~ Gary London

Does Technology Really Matter?

The topic on the tongue of most attendees, speakers and panels at the Urban Land Institute’s Fall meeting in San Francisco this past week was “technology”.

One of the more interesting presentations that I attended featured futurist Paul Saffo, who spoke about the “exponential” speed of change – he even taught us mathematically what exponential really means! A surprising conclusion: builders shouldn’t try to keep up with the newest technology. This is because it changes so fast as to threaten to make even the newest buildings technologically obsolescent by the time they are completed. He suggests that it is better to keep buildings as dumb as possible (my term) so that they can accommodate technology as it happens. In other words, don’t bother to spend the money. Its wasted.

Also from him, a wakeup call about autonomous autos. This is something I have also been thinking about for a long time. At some point cars that are run by robots will have a transformational effect on the form of cities, the habits of the where and when of commuting, even whether builders need to include parking structures in their buildings.
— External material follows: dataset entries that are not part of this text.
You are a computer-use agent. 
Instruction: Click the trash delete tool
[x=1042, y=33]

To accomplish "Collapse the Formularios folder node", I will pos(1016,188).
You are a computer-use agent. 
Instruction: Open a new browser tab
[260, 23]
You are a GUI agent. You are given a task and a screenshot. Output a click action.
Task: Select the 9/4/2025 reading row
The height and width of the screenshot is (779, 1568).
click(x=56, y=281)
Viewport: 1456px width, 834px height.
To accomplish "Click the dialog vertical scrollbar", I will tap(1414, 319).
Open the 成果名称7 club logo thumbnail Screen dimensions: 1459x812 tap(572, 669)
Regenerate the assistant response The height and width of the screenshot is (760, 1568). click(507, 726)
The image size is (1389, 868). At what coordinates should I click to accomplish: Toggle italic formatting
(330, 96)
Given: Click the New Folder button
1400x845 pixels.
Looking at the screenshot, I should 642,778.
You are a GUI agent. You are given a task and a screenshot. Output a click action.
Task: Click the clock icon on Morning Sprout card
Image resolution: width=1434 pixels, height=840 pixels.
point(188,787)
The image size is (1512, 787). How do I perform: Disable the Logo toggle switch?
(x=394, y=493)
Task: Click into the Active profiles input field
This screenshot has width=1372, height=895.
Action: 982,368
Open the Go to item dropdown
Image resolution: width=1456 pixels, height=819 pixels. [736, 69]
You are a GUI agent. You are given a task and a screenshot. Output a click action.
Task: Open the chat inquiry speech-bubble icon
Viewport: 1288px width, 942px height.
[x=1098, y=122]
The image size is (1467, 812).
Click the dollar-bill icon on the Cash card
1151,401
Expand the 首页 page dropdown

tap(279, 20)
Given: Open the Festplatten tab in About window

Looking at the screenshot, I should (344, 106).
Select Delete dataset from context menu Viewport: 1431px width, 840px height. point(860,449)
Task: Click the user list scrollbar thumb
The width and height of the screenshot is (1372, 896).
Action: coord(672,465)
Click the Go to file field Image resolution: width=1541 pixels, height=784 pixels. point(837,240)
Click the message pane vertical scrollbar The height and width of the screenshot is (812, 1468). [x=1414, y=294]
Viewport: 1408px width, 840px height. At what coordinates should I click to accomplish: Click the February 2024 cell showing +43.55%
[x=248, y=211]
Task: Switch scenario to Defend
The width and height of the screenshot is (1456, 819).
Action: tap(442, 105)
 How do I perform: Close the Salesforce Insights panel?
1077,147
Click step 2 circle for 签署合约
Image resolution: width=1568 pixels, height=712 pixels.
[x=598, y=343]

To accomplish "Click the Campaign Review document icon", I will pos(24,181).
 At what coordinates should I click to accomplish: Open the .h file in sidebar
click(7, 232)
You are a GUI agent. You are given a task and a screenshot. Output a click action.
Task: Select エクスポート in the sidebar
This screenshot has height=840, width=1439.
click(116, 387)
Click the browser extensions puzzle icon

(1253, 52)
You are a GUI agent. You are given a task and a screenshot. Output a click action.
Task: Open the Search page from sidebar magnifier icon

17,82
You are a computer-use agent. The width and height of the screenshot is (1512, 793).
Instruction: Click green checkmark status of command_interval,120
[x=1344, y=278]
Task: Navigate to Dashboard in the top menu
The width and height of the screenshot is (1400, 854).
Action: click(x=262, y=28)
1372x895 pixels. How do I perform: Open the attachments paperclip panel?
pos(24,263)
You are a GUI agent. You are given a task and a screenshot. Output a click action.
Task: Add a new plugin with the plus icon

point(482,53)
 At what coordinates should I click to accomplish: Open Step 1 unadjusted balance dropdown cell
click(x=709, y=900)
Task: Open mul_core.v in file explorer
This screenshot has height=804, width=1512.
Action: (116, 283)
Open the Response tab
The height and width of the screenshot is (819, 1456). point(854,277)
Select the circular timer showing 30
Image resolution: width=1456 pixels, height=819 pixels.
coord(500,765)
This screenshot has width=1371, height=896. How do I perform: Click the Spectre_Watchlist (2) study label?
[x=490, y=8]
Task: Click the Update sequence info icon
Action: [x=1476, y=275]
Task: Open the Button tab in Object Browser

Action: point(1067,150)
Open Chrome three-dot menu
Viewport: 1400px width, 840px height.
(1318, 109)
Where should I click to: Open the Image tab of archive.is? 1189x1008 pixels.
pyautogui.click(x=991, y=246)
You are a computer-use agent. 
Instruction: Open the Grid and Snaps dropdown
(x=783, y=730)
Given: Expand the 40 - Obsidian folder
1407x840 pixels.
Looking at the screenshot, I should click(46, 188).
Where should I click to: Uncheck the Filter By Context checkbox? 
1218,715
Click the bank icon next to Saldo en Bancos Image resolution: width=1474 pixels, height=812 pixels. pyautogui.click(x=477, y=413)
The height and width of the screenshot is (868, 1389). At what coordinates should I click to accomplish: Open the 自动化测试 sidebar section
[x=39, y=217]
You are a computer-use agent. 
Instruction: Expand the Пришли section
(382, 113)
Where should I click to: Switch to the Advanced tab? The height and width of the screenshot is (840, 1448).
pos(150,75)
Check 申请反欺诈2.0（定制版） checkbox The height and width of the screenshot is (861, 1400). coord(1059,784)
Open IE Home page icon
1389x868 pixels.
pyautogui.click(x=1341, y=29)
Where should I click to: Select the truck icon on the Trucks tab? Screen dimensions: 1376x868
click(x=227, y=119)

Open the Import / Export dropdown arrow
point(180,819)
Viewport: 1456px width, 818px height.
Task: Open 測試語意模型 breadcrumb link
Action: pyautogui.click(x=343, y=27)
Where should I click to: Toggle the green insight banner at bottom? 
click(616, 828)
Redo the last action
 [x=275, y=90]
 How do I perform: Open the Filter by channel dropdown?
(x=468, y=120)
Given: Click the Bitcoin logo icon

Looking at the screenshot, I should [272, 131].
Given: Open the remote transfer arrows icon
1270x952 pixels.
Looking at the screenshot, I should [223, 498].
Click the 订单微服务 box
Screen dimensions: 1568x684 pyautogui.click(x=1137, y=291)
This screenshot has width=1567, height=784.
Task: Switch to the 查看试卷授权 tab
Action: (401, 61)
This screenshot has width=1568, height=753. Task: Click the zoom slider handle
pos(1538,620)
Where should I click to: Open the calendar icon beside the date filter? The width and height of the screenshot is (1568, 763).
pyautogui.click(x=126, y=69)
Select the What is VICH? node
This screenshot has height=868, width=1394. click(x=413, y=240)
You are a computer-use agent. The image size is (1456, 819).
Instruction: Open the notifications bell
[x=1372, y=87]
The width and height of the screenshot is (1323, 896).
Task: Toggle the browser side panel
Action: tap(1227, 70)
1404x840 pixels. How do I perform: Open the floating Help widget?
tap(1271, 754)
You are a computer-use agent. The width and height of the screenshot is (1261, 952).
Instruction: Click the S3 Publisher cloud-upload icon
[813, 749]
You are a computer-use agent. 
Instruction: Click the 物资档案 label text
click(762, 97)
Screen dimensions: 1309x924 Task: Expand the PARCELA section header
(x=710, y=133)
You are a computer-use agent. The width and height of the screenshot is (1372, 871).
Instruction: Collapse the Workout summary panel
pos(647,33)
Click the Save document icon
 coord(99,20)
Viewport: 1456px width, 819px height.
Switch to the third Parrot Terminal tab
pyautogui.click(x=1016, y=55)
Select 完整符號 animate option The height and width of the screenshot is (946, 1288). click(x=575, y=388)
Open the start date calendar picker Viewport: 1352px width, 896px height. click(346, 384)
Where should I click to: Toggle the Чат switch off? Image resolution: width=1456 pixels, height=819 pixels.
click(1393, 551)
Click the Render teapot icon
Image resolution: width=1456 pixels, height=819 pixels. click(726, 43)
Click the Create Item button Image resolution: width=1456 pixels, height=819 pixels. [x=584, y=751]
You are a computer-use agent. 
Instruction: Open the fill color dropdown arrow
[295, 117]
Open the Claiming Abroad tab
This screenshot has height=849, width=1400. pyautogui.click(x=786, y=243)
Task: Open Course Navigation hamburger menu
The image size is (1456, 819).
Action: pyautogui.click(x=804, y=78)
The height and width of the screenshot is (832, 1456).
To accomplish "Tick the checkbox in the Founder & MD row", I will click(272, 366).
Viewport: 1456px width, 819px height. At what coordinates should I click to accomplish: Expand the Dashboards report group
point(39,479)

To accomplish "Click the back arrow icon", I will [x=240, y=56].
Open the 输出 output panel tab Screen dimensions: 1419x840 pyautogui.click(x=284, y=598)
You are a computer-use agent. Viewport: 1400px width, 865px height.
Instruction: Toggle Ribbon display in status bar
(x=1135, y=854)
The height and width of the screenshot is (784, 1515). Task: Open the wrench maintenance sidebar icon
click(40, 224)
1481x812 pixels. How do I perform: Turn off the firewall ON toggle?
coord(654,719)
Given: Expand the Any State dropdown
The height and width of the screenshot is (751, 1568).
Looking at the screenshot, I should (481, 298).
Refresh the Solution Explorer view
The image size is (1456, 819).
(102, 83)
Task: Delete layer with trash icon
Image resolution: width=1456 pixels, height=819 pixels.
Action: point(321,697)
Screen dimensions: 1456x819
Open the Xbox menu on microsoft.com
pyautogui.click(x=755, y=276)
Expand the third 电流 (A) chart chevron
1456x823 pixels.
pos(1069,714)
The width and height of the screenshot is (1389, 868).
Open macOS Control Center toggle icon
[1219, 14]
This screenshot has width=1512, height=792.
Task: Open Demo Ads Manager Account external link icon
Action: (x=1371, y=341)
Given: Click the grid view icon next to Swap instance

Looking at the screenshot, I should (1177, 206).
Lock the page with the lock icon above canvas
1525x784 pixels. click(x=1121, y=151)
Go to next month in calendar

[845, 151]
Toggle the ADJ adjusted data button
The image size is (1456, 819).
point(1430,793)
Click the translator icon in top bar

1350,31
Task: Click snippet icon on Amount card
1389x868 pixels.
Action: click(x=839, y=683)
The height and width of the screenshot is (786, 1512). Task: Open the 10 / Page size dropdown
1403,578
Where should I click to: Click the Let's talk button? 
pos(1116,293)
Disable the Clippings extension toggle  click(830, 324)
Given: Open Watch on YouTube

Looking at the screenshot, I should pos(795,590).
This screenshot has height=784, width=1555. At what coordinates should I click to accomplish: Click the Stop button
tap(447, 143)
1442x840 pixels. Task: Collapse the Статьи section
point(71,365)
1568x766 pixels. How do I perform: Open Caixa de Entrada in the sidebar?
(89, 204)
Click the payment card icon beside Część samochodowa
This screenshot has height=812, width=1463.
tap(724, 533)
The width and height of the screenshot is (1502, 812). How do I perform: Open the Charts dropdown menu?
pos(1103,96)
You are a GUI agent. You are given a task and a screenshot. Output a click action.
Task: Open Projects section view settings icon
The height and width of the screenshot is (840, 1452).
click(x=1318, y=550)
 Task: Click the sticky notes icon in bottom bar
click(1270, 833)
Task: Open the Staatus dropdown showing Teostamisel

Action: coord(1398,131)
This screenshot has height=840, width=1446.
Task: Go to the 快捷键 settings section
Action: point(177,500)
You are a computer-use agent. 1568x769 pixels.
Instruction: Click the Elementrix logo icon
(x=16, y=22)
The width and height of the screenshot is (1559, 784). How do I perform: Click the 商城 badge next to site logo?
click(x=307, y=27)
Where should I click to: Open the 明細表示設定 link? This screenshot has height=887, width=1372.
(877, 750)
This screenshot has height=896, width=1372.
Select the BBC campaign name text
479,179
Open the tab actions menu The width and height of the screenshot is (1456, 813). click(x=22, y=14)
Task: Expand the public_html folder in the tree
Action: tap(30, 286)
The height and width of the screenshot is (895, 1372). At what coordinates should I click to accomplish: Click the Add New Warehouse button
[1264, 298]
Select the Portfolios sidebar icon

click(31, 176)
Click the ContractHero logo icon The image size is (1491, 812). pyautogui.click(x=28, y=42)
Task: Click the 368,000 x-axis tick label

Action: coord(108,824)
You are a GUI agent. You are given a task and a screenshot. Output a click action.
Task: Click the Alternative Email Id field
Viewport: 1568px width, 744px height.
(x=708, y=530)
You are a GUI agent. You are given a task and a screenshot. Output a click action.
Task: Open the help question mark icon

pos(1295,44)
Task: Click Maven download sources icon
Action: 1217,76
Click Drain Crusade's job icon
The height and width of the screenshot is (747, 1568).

According to Saffo, they’re here. He declared with one declarative, almost outrageous distinction from my “at some point” observation: he thinks the autonomous car will be on the road and working within the next five years. This hearkens back to his exponential thinking. He told us that almost all of the technological kinks have been worked out of these cars. The only problem they haven’t solved is dealing with human drivers. That has caused just about all of the accidents in the on-the-road tests.

So, there will be a period of tension between humans and robot cars until they get to know each other’s driving propensities a bit better. But Saffo believes that is not going to slow down the inexorable transition to driverless cars. And soon.

Speaking of technology: this was by far the overarching theme of this year’s ULI conference. I believe that was mainly due to the location of the conference in the tech capital of the world, where attendees lined up to see and hear the products of the new age entrepreneurs, who have caused the commercial and residential repopulation of SF, not just the Silicon Valley.

I have no doubt that the location played a role in elevating technology to the front of the themes of the week. But in so elevating, I think that an important point is missing. We are treating TECHNOLOGY as if it is a separate sector. Some even still equate it to the boom and bust era of the beginning of this century when all kinds of stuff were thrown up against the Internet wall to see what concepts stuck.

But this is not what is happening at all. Technology is in everything. At this point, it is just business. What we are seeing in the Apple, Google, Facebook, Salesforce, etc., are companies emerging and stabilizing as the standard bearers of what is business today.

This is no longer a separate sector that requires a special response from the land use development sectors. It’s just the 21st century of what is going on economically. Our job is, as it is always, to accommodate these businesses in our buildings, and weave them into our communities.

They really aren’t different. They occupy office buildings or corporate campuses. They create job demand which, in turn, creates housing demand. The demand is people. They want to live as near or as convenient to their jobs as possible. They want the highest quality of life possible. Right now they are mostly young because, well, new jobs are usually filled by young adults, in any economy and in any time.

In this regard technology companies and their employers are mostly indistinguishable from their forebears including their parents, grandparents and great grandparents. Which mostly takes us back to the industrial revolution.

An example of this point is two panels I attended regarding how people work today. The buzz in the commercial office sector is “co-working”, and the need to accommodate these co-working environments where mostly small businesses and startups share space. There are even big companies and web sites all set up to make it seamless for both the commercial office owner and their prospective tenants to slip into one of these environments.

I think much ado is being made of nothing. The percent of businesses resident in this business mode is infinitesimal, in the single digit percent of all demand. Perhaps 100,000 persons in the entire U.S. are in co-working environments according to Emergent Research. Sure, it’s great if “We Work” signs a big lease in your building to take up your vacancy, or even to serve as the anchor tenant. But it’s not going to happen in most buildings and not in all but the biggest markets.

In other words, co-working is interesting, but not particularly impactful. It may end up being more about dating or otherwise dealing with the loneliness of smallness or startupness than it is some kind of impactful business and occupancy trend.